一、适合hash join的情况
1) SQL演示:
SQL> create table tb as select * from dba_objects;
表已创建。//创建大表
SQL> create table ts as select * from dba_objects where rownum<100;
表已创建。//创建小表
SQL> select tb.* from tb,ts where tb.object_id=ts.object_id;
已选择99行。
执行计划
----------------------------------------------------------
Plan hash value: 2843080966
---------------------------------------------------------------------------
| Id | Operation | Name | Rows | Bytes | Cost (%CPU)| Time |
---------------------------------------------------------------------------
| 0 | SELECT STATEMENT | | 99 | 18810 | 175 (4)| 00:00:03 |
|* 1 | HASH JOIN | | 99 | 18810 | 175 (4)| 00:00:03 |
| 2 | TABLE ACCESS FULL| TS | 99 | 1287 | 3 (0)| 00:00:01 |
| 3 | TABLE ACCESS FULL| TB | 51783 | 8950K| 171 (3)| 00:00:03 |
---------------------------------------------------------------------------
// 分别对大表和小表进行全表扫描,在内存中构造两个hash结构,代价分别为171(大表)和3(小表 )。构造了hash结构后,后面关联的时候 代价就非常小了,每次匹配都可以直接根据键值寻址访问判定,代价增加约为1,最后总的代价是:171+3+1=175.
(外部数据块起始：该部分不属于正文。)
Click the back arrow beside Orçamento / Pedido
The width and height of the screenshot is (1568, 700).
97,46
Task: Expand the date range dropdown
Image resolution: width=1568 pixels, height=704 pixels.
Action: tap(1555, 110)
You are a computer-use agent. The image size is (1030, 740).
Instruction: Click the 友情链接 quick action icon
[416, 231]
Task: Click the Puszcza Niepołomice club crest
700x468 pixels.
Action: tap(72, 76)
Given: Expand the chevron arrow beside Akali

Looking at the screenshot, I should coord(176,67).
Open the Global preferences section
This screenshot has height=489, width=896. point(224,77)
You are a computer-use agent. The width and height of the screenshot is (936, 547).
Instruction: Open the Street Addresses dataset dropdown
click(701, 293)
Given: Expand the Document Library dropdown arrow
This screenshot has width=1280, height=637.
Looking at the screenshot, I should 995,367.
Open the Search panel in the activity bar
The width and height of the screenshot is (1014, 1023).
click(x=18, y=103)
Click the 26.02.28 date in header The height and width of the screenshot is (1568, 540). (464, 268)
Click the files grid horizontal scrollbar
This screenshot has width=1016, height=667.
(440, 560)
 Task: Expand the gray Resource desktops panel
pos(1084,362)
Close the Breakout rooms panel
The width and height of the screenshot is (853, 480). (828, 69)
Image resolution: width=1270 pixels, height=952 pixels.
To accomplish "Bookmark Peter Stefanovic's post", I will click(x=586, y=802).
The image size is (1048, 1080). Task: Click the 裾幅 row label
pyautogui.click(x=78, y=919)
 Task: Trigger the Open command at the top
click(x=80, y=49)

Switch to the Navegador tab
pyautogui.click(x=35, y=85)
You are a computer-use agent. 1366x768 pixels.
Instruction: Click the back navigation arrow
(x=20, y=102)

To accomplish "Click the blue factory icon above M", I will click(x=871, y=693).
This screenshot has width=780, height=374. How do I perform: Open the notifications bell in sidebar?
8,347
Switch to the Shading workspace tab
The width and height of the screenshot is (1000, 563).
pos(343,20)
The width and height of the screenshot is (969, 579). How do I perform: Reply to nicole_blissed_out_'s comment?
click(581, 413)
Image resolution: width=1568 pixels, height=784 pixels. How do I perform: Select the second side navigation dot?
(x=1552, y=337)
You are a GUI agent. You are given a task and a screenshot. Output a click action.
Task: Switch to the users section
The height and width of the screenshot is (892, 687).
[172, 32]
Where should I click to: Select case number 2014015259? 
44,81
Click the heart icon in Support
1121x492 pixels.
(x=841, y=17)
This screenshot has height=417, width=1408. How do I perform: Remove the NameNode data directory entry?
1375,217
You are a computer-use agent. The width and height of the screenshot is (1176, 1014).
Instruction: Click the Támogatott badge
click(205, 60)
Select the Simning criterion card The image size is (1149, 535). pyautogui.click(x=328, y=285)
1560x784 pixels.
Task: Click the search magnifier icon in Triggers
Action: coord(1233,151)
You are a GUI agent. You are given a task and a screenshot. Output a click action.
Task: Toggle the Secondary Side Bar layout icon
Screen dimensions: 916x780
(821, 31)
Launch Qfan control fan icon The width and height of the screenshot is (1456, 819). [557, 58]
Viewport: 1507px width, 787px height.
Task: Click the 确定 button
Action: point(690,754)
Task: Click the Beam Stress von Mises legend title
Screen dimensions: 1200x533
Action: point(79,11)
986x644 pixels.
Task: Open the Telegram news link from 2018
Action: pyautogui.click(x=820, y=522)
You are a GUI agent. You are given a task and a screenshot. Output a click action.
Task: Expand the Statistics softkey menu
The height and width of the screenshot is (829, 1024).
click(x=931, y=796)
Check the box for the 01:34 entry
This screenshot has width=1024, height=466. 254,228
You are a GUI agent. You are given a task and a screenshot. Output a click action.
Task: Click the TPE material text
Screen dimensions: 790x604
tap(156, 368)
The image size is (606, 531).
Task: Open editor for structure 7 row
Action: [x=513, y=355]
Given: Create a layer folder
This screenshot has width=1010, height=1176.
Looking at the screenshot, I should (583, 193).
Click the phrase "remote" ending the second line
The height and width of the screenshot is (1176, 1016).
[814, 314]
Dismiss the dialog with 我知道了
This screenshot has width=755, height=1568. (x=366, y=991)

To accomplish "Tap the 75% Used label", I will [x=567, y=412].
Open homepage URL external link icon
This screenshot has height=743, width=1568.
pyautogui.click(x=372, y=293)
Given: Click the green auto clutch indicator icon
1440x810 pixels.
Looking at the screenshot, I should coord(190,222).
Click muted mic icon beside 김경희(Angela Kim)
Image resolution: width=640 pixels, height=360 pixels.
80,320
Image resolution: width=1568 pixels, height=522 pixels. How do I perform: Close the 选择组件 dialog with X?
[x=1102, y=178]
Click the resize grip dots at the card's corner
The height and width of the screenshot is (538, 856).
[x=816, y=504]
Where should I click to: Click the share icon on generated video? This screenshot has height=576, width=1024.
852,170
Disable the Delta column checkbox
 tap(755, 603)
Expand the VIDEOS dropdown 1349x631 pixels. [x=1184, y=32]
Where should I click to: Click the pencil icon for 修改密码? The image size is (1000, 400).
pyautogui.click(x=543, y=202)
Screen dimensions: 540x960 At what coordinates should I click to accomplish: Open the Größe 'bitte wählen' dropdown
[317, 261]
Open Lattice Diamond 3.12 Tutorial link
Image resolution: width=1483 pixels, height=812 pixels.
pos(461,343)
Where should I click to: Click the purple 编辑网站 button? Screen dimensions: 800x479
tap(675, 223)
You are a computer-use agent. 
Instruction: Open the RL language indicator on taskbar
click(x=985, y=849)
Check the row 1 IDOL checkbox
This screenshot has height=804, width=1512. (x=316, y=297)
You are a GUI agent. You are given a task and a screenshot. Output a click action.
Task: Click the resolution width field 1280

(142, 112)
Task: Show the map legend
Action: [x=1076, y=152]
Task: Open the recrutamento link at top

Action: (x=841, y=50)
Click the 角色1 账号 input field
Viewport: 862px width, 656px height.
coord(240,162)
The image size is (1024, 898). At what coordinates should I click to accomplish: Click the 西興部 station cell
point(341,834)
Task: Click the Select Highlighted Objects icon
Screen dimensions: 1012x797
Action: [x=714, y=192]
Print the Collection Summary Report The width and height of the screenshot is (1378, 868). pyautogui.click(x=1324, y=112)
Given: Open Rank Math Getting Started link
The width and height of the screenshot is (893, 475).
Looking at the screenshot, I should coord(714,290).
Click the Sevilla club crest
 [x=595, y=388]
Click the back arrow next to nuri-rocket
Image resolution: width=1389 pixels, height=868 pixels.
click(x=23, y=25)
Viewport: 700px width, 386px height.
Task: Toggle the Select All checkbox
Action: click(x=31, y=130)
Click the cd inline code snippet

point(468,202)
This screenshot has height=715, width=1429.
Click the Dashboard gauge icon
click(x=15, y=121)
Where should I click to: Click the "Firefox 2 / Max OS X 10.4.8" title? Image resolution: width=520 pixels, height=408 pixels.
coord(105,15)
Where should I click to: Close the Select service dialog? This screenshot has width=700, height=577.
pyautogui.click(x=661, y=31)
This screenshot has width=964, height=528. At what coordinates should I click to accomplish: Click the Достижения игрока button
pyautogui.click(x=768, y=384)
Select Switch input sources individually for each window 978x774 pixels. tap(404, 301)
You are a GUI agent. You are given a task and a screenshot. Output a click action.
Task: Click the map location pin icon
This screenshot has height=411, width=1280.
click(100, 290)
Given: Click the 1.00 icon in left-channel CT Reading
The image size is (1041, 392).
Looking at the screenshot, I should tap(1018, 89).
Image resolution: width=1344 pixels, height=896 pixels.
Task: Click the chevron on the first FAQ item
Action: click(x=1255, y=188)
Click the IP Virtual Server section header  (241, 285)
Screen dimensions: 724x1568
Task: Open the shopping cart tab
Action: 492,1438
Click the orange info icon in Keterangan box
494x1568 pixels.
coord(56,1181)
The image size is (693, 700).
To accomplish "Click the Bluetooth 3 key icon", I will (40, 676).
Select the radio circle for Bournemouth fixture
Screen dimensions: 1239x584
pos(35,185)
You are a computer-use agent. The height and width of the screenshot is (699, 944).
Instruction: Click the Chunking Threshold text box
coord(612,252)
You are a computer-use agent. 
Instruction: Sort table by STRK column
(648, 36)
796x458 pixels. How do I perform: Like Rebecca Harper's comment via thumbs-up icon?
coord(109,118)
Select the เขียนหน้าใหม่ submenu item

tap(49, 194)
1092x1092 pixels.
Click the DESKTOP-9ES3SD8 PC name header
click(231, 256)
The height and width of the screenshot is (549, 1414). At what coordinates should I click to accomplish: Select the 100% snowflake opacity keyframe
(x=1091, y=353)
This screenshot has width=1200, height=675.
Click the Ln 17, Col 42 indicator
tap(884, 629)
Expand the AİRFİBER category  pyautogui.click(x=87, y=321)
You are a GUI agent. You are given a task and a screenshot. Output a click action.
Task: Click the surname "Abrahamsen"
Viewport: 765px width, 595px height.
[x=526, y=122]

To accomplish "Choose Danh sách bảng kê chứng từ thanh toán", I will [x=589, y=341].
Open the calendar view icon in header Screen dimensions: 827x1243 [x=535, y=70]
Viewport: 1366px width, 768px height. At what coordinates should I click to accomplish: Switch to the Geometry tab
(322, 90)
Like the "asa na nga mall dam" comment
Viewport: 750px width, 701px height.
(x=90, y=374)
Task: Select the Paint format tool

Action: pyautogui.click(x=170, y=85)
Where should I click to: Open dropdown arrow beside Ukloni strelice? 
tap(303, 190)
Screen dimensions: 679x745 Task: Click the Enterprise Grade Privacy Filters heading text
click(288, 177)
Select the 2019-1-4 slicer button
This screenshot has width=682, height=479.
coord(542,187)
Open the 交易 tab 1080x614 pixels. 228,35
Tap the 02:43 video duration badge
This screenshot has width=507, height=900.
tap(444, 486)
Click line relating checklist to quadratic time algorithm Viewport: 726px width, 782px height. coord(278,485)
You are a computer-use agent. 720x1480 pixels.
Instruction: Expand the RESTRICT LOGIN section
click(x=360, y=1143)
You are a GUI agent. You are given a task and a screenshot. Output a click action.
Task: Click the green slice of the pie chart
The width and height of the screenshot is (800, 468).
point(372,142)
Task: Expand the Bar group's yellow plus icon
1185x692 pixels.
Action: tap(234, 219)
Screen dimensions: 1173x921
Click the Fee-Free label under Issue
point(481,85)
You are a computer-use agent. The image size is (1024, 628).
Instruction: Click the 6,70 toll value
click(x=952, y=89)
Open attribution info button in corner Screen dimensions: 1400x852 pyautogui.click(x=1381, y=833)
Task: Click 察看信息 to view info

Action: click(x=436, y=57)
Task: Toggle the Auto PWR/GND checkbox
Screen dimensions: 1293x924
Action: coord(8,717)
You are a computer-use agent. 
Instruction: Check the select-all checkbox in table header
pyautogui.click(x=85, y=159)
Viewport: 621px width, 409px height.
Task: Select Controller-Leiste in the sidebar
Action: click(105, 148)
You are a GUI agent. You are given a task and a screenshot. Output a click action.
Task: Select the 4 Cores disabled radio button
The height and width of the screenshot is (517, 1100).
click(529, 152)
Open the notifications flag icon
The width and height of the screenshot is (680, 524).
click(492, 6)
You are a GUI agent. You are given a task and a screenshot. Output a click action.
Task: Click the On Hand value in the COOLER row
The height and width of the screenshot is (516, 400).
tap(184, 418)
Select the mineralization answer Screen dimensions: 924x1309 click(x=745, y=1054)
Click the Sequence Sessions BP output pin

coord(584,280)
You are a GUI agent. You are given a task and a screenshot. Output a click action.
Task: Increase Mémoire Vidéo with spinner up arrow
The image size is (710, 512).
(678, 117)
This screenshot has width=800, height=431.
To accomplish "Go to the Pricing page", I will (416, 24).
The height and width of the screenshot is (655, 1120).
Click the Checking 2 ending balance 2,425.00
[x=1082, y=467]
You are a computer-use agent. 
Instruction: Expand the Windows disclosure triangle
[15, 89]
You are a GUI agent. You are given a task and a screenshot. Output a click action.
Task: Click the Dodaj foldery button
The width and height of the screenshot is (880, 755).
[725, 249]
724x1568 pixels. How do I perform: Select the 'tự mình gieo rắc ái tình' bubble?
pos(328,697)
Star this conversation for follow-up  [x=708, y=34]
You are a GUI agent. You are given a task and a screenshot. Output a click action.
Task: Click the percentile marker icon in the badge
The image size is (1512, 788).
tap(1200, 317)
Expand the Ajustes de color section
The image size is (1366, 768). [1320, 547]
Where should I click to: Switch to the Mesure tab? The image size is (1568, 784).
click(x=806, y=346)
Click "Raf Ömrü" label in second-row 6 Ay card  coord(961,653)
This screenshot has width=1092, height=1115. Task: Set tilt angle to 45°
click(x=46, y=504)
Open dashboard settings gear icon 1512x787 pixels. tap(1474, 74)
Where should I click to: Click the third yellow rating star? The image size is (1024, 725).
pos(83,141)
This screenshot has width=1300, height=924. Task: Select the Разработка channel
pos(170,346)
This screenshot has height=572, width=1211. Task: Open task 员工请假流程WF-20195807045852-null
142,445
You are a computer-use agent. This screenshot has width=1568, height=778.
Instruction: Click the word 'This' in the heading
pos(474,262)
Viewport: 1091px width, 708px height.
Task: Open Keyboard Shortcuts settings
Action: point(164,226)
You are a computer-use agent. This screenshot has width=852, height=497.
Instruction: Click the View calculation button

Predicate Information (identified by operation id):
---------------------------------------------------
1 - access("TB"."OBJECT_ID"="TS"."OBJECT_ID")
Note
-----
- dynamic sampling used for this statement
统计信息
----------------------------------------------------------
0 recursive calls
0 db block gets
746 consistent gets / /一致性读比较低
735 physical reads
0 redo size
5173 bytes sent via SQL*Net to client
466 bytes received via SQL*Net from client
8 SQL*Net roundtrips to/from client
0 sorts (memory)
0 sorts (disk)
99 rows processed
SQL> select /*+ use_nl(tb ts) */ tb.* from tb,ts where tb.object_id=ts.object_id;
已选择99行。
执行计划
----------------------------------------------------------
Plan hash value: 3711445679
---------------------------------------------------------------------------
| Id | Operation | Name | Rows | Bytes | Cost (%CPU)| Time |
---------------------------------------------------------------------------
| 0 | SELECT STATEMENT | | 99 | 18810 | 16717 (3)| 00:03:21 |
| 1 | NESTED LOOPS | | 99 | 18810 | 16717 (3)| 00:03:21 |
| 2 | TABLE ACCESS FULL| TS | 99 | 1287 | 3 (0)| 00:00:01 |
|* 3 | TABLE ACCESS FULL| TB | 1 | 177 | 169 (3)| 00:00:03 |
---------------------------------------------------------------------------
// 以小表作驱动表,逐行到大表中寻找是否有匹配的记录,由于两个表上都没有索引,无论是驱动表还是inner table都是走全表扫描,驱动表(小表)共有99行,故循环99次,每次循环都要对inner table(大表)进行全表扫描寻找是否有匹配的记录,每次循环内表扫描的代价为169,CBO预计每次循环内表返回一条记录;169×99=16731,在加上其他一些因素(例如CPU处理时间等)的考虑,故最后总的代价为16717(与上面计算16731在同一数量级,而且非常接近)。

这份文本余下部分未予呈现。